Yang menarik adalah pernyataan spontan ini dan menjadi viral di jajaran aparatur sipil negara (ASN) dan personil BPOM seluruh Indonesia.

Bahwa, “Atasan dia yang mencopot tadi sebenarnya hanya seorang migran. Dia bukan anak kandung organisasi, jadi tidak paham akan tugas pokok dan fungsinya.”

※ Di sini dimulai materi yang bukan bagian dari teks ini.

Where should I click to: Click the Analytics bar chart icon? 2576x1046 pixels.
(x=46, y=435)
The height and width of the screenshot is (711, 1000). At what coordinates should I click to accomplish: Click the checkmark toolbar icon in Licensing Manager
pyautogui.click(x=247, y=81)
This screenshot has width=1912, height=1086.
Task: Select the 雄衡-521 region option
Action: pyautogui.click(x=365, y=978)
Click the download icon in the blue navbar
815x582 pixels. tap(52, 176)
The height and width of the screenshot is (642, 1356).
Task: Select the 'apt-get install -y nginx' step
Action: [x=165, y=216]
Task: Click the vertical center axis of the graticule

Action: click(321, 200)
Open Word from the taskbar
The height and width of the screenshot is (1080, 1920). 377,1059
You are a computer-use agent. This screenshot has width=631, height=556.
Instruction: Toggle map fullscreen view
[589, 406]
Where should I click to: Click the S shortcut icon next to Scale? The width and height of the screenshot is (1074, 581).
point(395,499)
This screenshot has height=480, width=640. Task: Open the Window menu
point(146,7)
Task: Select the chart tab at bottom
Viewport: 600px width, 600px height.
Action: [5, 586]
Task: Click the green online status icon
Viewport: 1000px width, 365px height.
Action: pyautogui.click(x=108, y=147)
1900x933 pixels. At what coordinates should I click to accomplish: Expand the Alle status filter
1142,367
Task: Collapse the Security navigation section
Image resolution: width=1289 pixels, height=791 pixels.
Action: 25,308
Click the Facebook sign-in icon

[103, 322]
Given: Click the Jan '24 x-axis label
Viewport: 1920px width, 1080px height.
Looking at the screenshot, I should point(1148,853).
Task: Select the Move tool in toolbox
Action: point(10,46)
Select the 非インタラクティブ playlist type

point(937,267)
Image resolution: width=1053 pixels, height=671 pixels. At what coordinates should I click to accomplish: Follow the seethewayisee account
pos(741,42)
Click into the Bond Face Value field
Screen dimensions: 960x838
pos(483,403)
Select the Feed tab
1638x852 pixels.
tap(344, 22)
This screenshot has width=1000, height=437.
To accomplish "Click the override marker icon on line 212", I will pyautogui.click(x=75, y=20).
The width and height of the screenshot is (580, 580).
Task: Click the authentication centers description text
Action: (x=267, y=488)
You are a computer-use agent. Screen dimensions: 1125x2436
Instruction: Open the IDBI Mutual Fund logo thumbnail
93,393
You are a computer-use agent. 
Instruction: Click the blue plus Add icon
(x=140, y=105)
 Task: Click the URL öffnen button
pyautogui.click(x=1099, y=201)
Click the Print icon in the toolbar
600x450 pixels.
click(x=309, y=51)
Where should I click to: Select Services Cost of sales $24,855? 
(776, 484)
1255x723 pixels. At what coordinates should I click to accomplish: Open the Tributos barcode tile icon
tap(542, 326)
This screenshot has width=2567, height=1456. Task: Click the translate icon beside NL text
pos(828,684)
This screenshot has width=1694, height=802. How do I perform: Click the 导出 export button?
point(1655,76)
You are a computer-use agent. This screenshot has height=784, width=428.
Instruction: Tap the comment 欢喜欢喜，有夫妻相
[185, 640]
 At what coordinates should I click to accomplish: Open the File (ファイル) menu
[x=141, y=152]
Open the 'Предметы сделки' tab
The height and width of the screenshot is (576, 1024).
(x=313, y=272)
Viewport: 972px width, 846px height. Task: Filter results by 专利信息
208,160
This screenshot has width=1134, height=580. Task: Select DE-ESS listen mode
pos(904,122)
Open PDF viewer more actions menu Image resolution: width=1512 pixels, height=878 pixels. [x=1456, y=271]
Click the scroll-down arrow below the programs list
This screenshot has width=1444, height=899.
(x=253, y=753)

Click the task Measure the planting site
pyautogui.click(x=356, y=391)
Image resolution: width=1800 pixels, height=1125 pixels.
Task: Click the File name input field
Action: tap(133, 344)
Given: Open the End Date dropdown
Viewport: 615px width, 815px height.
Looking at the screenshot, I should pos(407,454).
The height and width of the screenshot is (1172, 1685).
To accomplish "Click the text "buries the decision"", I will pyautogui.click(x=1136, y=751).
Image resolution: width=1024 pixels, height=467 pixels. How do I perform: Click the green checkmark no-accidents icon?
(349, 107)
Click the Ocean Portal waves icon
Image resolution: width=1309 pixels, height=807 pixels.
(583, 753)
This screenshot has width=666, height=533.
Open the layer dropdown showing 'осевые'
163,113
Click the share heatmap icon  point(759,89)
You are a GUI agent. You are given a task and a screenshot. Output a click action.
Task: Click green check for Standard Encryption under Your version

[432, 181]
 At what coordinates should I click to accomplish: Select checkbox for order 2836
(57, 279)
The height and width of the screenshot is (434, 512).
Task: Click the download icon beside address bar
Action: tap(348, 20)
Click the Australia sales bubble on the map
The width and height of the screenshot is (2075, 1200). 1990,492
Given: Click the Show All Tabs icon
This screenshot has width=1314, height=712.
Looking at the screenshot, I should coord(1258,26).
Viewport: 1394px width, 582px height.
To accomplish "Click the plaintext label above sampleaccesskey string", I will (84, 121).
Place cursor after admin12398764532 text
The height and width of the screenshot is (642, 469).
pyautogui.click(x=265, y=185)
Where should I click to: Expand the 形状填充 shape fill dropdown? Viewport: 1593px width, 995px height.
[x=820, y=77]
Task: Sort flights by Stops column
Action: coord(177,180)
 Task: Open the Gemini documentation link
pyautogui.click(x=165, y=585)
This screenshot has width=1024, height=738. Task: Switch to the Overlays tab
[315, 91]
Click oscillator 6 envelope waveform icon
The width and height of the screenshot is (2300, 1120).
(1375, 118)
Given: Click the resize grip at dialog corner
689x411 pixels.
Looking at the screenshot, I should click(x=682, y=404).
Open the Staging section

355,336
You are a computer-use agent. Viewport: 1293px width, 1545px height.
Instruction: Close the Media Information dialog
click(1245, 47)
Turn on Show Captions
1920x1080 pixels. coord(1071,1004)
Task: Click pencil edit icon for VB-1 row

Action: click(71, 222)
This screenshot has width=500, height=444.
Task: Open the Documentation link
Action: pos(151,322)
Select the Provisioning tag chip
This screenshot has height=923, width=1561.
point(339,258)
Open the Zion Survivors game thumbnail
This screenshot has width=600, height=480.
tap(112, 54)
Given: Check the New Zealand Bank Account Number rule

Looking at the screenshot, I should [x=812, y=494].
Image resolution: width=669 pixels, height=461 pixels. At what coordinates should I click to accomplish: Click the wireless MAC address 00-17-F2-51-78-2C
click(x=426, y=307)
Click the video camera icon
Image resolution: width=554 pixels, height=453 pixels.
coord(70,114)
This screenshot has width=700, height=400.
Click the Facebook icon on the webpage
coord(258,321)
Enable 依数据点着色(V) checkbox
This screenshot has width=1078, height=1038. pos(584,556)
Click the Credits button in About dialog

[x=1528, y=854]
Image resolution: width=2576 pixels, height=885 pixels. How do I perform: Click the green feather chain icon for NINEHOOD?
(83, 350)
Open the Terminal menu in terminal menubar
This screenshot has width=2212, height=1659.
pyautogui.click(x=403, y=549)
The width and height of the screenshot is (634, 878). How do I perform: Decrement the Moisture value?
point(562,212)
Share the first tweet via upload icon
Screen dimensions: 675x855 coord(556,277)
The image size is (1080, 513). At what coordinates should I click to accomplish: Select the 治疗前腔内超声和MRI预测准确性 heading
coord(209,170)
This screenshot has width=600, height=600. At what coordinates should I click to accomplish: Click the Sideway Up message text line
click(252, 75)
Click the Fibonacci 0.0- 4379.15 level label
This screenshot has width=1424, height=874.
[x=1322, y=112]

baca juga: Relawan Jokowi Disebut Ikut Bermain

Lima (5) Putusan Hakim PTUN:

1. Mengabulkan Gugatan Penggugat untuk seluruhnya;

2. Menyatakan batal atau tiudak sah Surat Keputusan Kepala BPOM RI Nomor KP.05.02.1.242.09.18.4592 tgl 19 September 2018, tentang Memberhentikan dengan Hormat PNS atas nama Drs. Sapari, Apt., M.Kes NIP 195908151993031001 Pangkat/Gol. Pembina Tk. I (IV-b);

3. Mewajibkan Tergugat untuk mencabut Surat Keputusan Kepala BPOM RI Nomor KP 05.02.1.242.09.18.4592 tanggal 19 September 2018, tentang Memberhentikan dengan Hormat PNS atas nama Drs. Sapari, Apt., M.Kes, NIP 195908151993031001 Pangkat/Gol. Pembina TK.I (IV-b);

4. Mewajibkan kepada Tergugat untuk merehabilitasi Penggugat berupa pemulihan hak Penggugat dalam kemampuan, kedudukan, harkat dan martabatnya seperti semula sebagai Kepala Balai Besar Pengawas Obat dan Makanan di Surabaya;

5. Menghukum Tergugat untuk membayar biaya yang timbul dalam perkara ini.